Here is an earlier plot for the decreasing of the amplitude as the base b goes to 2:

!    
Gottfried Helms, Kassel
#23
(12/18/2012, 11:17 AM)Gottfried Wrote:
(12/17/2012, 10:19 PM)sheldonison Wrote: At the real axis near the neighborhood of 3, the asum itself has a very small amplitude, of approximately 7.66E-12, as compared to an amplitude of 0.012 for Gottfried's asum(1.3^z-1) example. typo: off by 2x, the amplitude is approximately 1.533E-11
Here is an earlier plot for the decreasing of the amplitude as the base b goes to 2:
I have an equation for the approximate log(amplitude), for the alternating sum, iterating b^z-1. The approximation works for bases<e, and becomes more accurate as the base gets closer to e, with the adjust factor seeming to have a value of about 1.685 (log base e).
\( \log(\text{amplitude})=\frac{\pi^2}{\log(\log(b))}+\text{constant} \)edit, I shouldn't have used "constant". adjust(b) seems ok ....
\( \log(\text{amplitude})=\frac{\pi^2}{\log(\log(b))}+\text{adjust}(b) \)

First, I reproduced Gottfried's graph,
    ,
And then I extended the graph to b=2.65, with the graph here shown to b=2.5, with both the calculated values and the approximation.
   

The key to the approximation, and calculating the asum for such tiny amplitudes lies in the complex plane. I prefer to work with the upper fixed point because it is entire, rather than the lower fixed point. The following Fourier series works for \( f^{[z]}(m) \), where \( f(z)=b^z-1 \) is the decremented exponential, m is the midpoint between the upper fixed point and the lower fixed point of zero, and the superfunction \( f^{[z]}(m) \) was generated from the upper fixed point.

\( \text{asum}(f^{[z]}(m)) = \sum_{n=1,3,5,7...} a_n\exp(n\pi i z) + \overline{a_n}\exp(-n\pi i z) \)

At the real axis, this is a 2-periodic real valued fourier series, and only has odd terms in the series, since asum(z)=-asum(z+1). The asum may have very tiny values at the real axis, as the example for b=2 shows, but it grows exponentially as imag(z) increases or decreases away from the real axis. This graph is for b=2, with the upper fixed point=1, and m=0.5. The graph is the asum of the upper fixed point superfunction, generated at 1/2 the period from the lower fixed point where \( \Im(z)=\frac{-\pi i}{\log(\log(2))}\approx8.572i \). On the left is the asum(z), and on the right is the superfunction(z), \( f^{[z-\pi i/\log(\log(2))]}(0.5) \). Real is graphed in red, imaginary is in green.

   

The ideal asum(z)=amplitude*cos(pi z) which grows exponentially as imaginary of z increases. \( \cos(\pi z)=0.5\times(\exp(\pi iz) + \exp(\pi -iz)) \) If it has some defined limiting behavior as the base approaches e, for \( \Im(z)=\frac{\pi i}{\log(\log(b))} \), then the value at the real axis must be scaled from that value by \( \exp(\frac{\pi^2}{\log(\log(b))}) \). That is where the approximation comes form. At base=e, the period is infinite, but for the upper fixed point, there is still a defined point where the upper fixed point best approximates the lower fixed point, see http://math.eretrandre.org/tetrationforu....php?fid=3. You can generate the asum of this function, which goes to 0 at both +/- real infinity. I'll post more when I calculate it.

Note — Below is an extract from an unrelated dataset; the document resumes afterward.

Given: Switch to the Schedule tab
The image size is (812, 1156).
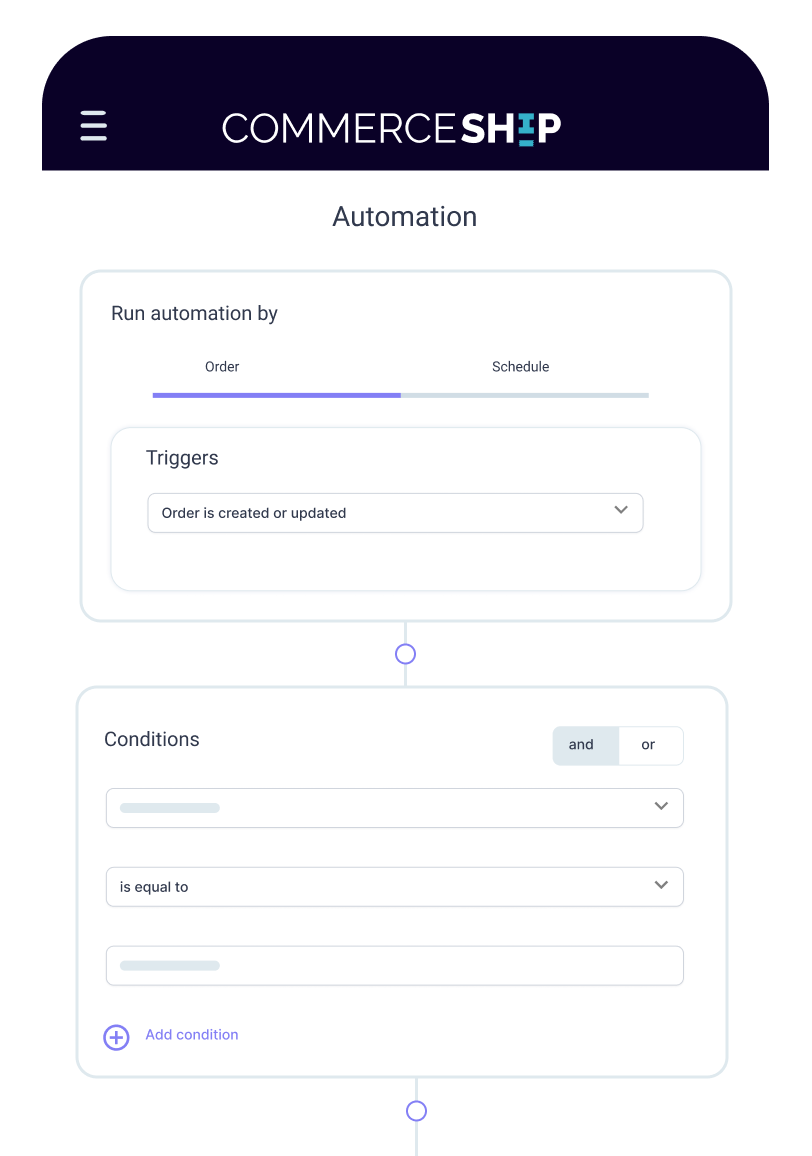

One final plot. Eventually the \( f^z(0.5) \) ceases converges towards the upper fixed point and instead goes to infinity. This is a singularity for the asum(f^z), where f^z is generated from the upper fixed point. The analytic boundary of the asum, as expressed by the Fourier series, occurs when \( f^z=1+\frac{2\pi i}{\log(2)} \), because then f(z+1)=1, which is a the upper fixed point for f(z) since 2^1-1=1. Arbitrarily close to this point (but above it), is a point where f^(z+n) goes to infinity. It is fairly straightforward to calculate the value for z for this value, which occurs at 0.882829631453880483797+8.92366740700108685788i. This is about +0.35i bigger than the Period/2. Here is a graph of the asum(f(z)), at its analytic limit. Here, the asum is still continuous, but you can clearly see the singularity. On the left is the asum, and on the right is the superfunction, \( f^z \). Real is graphed in red, imaginary is in green.
   

Maybe I'll post more later. I also figured out some approximations for the singularities of the asum based superfunction, which eventually hits a wall of fractal singularities as |imag(z)| increases. The analytic limit for the asum based superfunction is a little bit less than the analytic limit of the asum from the upper fixed point, which was shown here.
- Sheldon



#24
Hi Sheldon -

your post shows really a great deal of work!
I'm currently not yet able to follow that all, I'm still concerned (and stuck) with a much more basic question about the possibility to define an optimized procedure to compute the derivatives using powerseries instead of the iterationseries itself. I'll describe this (and'll ask for help) in another post.
(12/22/2012, 04:12 PM)sheldonison Wrote: I have an equation for the approximate log(amplitude), for the alternating sum, iterating b^z-1. The approximation works for bases<e, and becomes more accurate as the base gets closer to e. The constant is about 0.73.
\( \log(\text{amplitude})=\frac{\pi^2}{\log(\log(b))}+\text{constant} \)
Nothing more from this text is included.